Странно, как люди, даже друзья, злоупотребляют твоим временем: только потому, что ты писатель, тебя, по их мнению, должны интересовать их проблемы.
— И ты ничего не можешь предложить?
И еще — сказав тебе, что в советах они не нуждаются, они, разумеется, их ждут.
— Ну, будь это я, то, думается, я пошел бы и оттрахал какую-нибудь шлюшку для исцеления.
— Ты серьезно?
— Абсолютно.
— И как же это может помочь?
— Ты и понятия не имеешь, как это помогает. Исцеляет все. Все — от легкой головной боли до творческой блокировки. Очень полезно также для исцеления от скандалов с женой.
— У нас скандалов не бывает.
— Совсем никогда?
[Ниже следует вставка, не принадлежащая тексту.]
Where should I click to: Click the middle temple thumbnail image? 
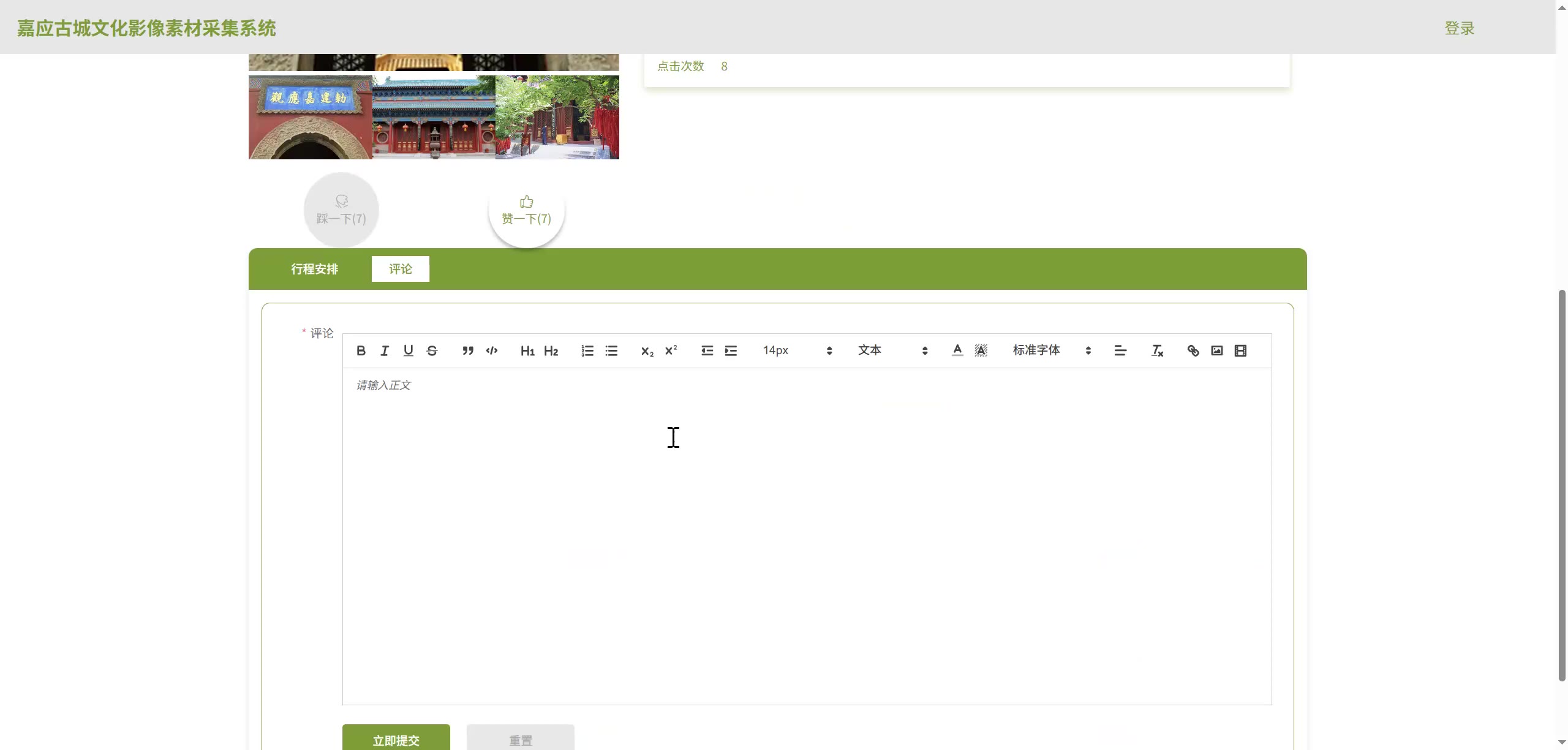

Ну, тебе я поверю. Мы со Сью скандалим порядочно. И всегда скандалили — не считая, конечно, безоблачных дней. Ну да в безоблачные дни мы не трудимся расстелить постельку и скандалим только из-за того, кому быть сверху.
Очки Грэма прояснились, и он увидел, как Джек набирает воздух для историйки. Следовало бы помнить, что внимание Джека, сколько бы оно ни длилось, всегда было обусловленным.
— С Валери — по-моему, ты с Валери не знаком, так ведь? — я скандалил без передышки. Ну да было это двадцать лет назад. Но скандалили мы с самого начала. Не твоя среда, мудачок; сплошь «Путь наверх» и «Своего рода любовь». Ручками под кровом автобусных остановок. Пытаешься отстегнуть подтяжку двумя замерзшими пальцами левой руки — а ты же правша! — пока делаешь вид, будто просто поглаживаешь ее бедро. И целуешь одновременно, и опускаешь свою вторую лапу на ее правое плечо, и нашариваешь, что положено. Ну, просто по чертовому Клаузевицу, верно? А вообще, если подумать, так оно и выходит.